Читать книгу Multimedia Security, Volume 1 - William Puech - Страница 18
1.1.5. Outline of this chapter
ОглавлениеOur objective is to recognize each step of the production chain of an image. This information can sometimes appear in the data accompanying the image, called EXIF (Exchangeable Image File Format), which also includes information such as the brand and model of the camera and lens, the time and location of the photograph, and its shooting settings. However, this information can be easily modified, and is often automatically deleted by social media for privacy reasons. Therefore, we are interested in the information left by the operations on the image itself rather than in the metadata.

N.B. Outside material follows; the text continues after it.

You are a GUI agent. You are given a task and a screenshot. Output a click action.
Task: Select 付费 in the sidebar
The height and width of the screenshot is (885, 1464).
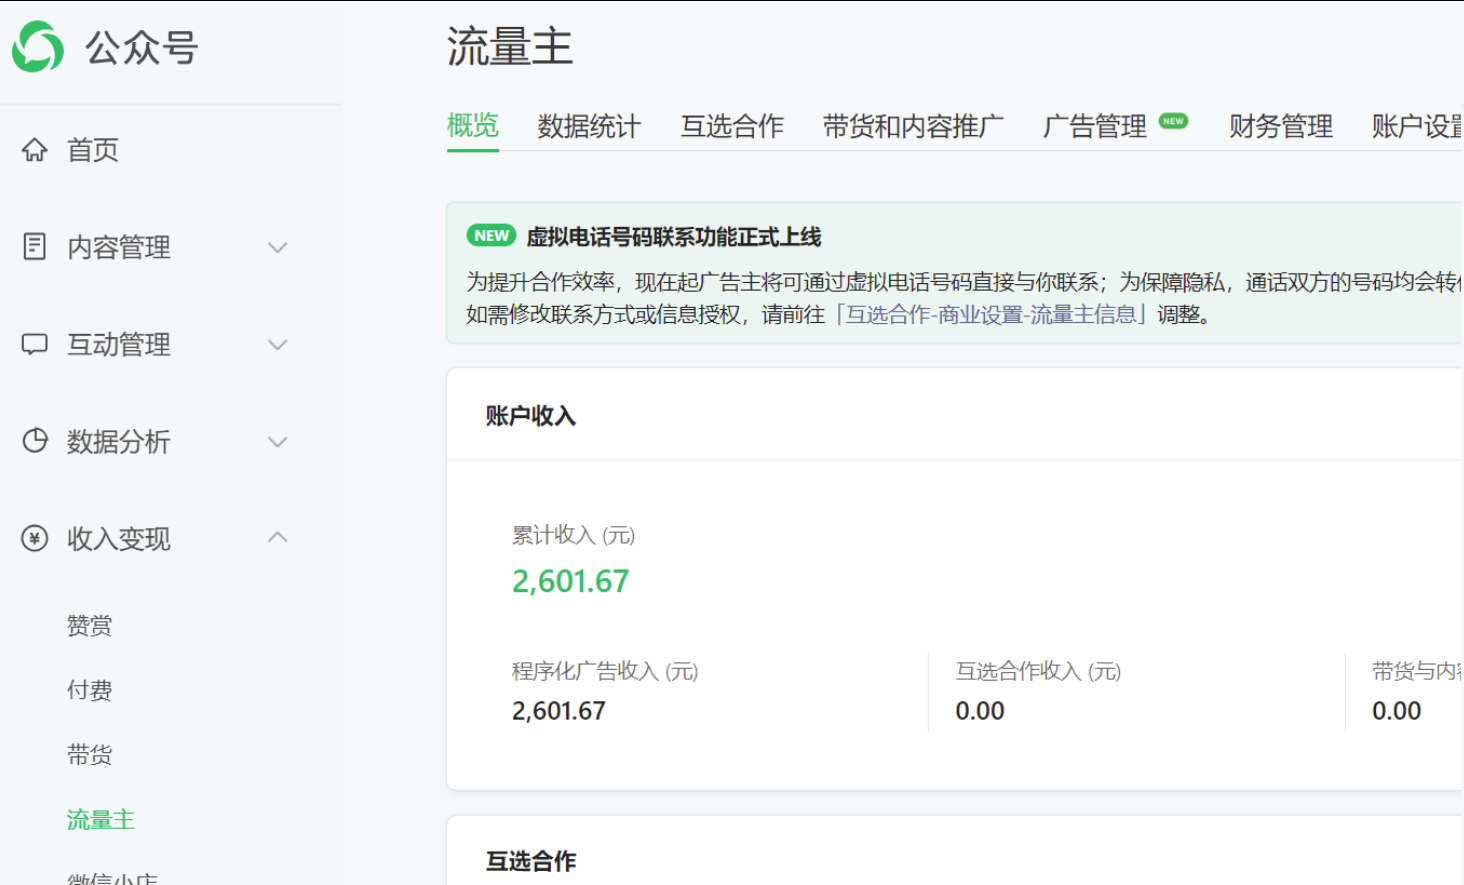(89, 689)
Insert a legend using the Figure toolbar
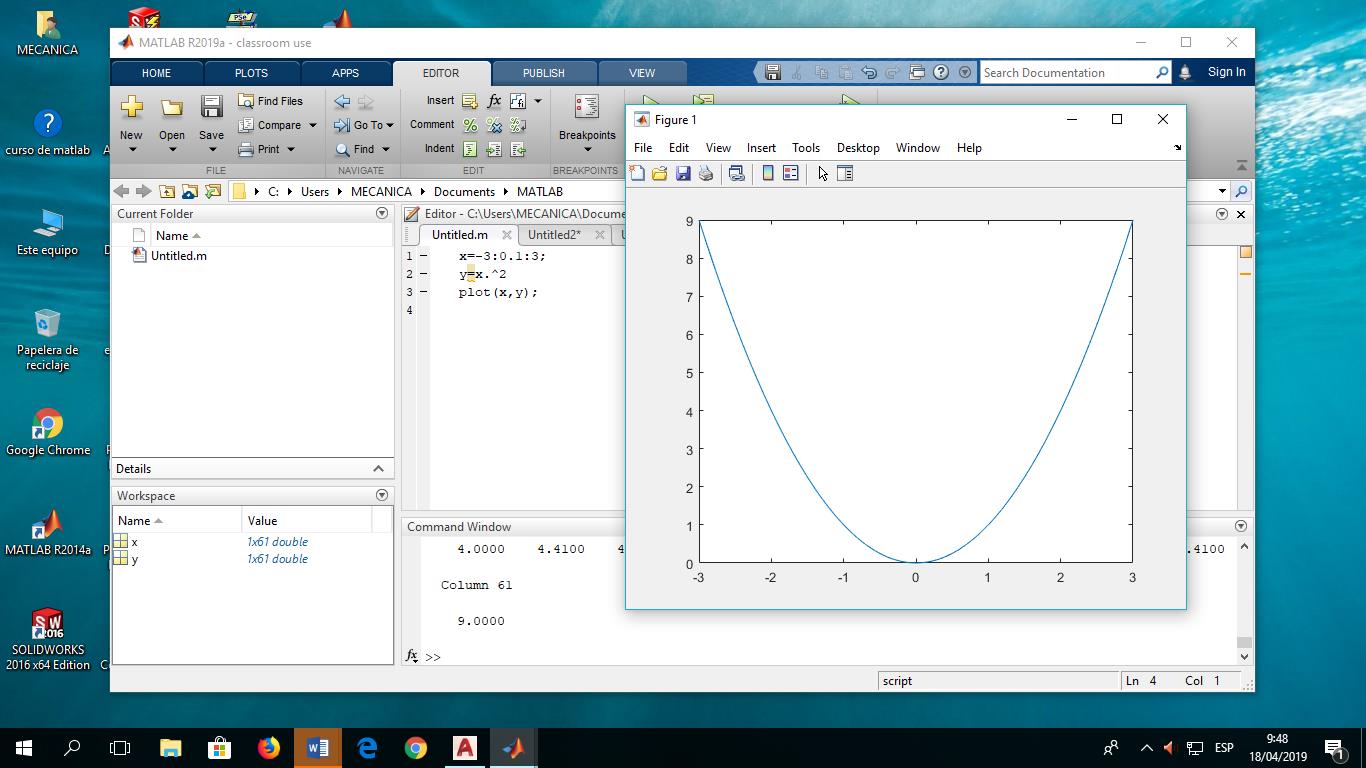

Some methods, like the one presented in Huh et al. (2018), offer to check the consistency of the data present in the image with its EXIF metadata.
Knowledge of the image production chain allows for the detection of changes.
A first application is the authentication of the camera model. The processing chain is specific to each device model; so it is possible to determine the device model by identifying the processing chain, as implemented in Gloe (2012) where features are used to classify photographs according to their source device. More recently, Agarwal and Farid (2017) showed that even steps common to many devices, such as JPEG compression, sometimes have implementation differences that allow us to differentiate models from multiple manufacturers, or even models from the same manufacturer.
Another application is the detection of suspicious regions in an image, based on the study of the residue – sometimes called noise – left by the processing chain. This residue is constituted of all the traces left by each operation. While it is often difficult, or even impossible, to distinguish each step in the processing chain individually, it is easier to distinguish two different processing chains as a whole. Using this idea, Cozzolino and Verdoliva proposed to use steganography tools (see Chapter 5 entitled “Steganography: Embedding data into Multimedia Content”) to extract the image residue (Cozzolino et al. 2015b). Treating this residue as a piece of hidden information in the image, an algorithm such as Expectation–Maximization (EM) is then used to classify the different regions of the image. Subsequently, neural networks have shown good performance in extracting the residue automatically (Cozzolino and Verdoliva 2020; Ghosh et al. 2019), or even in carrying out the classification themselves (Zhou et al. 2018).
The outline of this chapter arises from previous considerations. Section 1.2 describes the main operations of the image processing chain.
Section 1.3 is dedicated to the effect each step of the image processing pipeline has on the image’s noise. This section illustrates how and why the fine analysis of noise enables the reverse engineering of the image and leads to the detection of falsified areas because of the discrepancies in the noise model.
We then detail the two main operations that lead to the final coding of the image. Section 1.4 explains how demosaicing traces can be detected and analyzed to detect suspicious areas of an image. Section 1.5 describes JPEG encoding, which is usually the last step in image formation, and the one that leaves the most traces. Similarly to demosaicing, we show how the JPEG encoding of an image can be reverse-engineered to understand its parameters and detect anomalies. The most typical cases are cropping and local manipulations, such as internal or external copy and paste.
Section 1.6 specifically addresses the detection of internal copy-move, a common type of manipulation. Finally, section 1.7 discusses neural-network-based methods, often efficient but at the cost of interpretability.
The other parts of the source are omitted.